米国への投資拡大により、TSMCは今後4年間で、建設関連で4万人、研究開発など高度人材で数万人の雇用を生むとしている。トランプ政権は米国から失われた工場を取り戻し、雇用を生み出し、経済の活性化をはかることを重視している。ただし、半導体技術がさらに微細化を追求し、半導体チップに求められる計算能力が拡大する中、業界のサプライチェーンは高度かつ複雑にグローバル化していて、そのすべてを米国内に取り込むことはほぼ不可能である。

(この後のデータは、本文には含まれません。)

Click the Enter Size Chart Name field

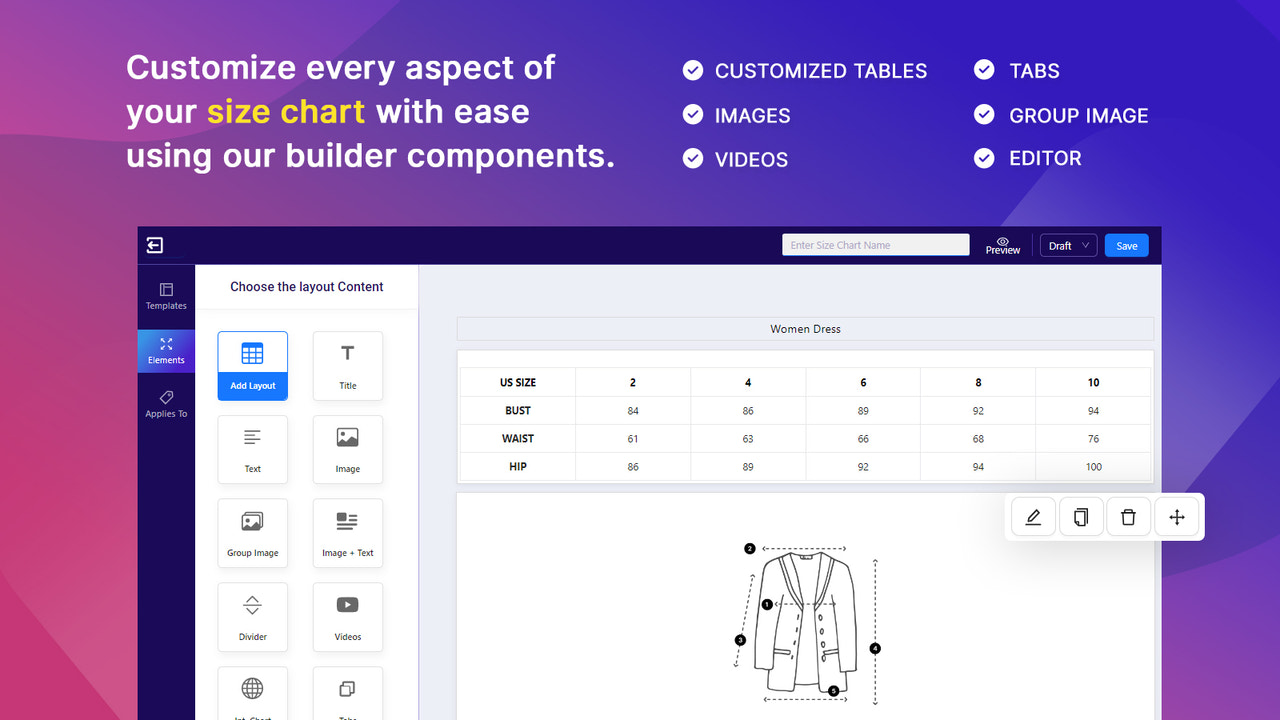coord(875,244)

台湾の地政学リスクに備え、TSMCは生産拠点の分散を加速か

かつて半導体業界は、自国でこのサプライチェーンのすべての工程を完結させる垂直統合型の企業が多数存在した。半導体業界を日本が席巻していた1980年代までは、半導体の設計開発、ウエーハ製造、組み立てからテスト、そして販売に至るまで、全ての事業を社内で完結させる垂直統合型でのビジネス展開が主流であった。当時、日本はビデオデッキやテレビなど民生分野における大きな市場に支えられ、メモリ(DRAM)を主力として、世界の半導体製造シェアの半分以上を握るようになっていた。ところが1990年代から2000年にかけて半導体業界において水平分業が拡大する。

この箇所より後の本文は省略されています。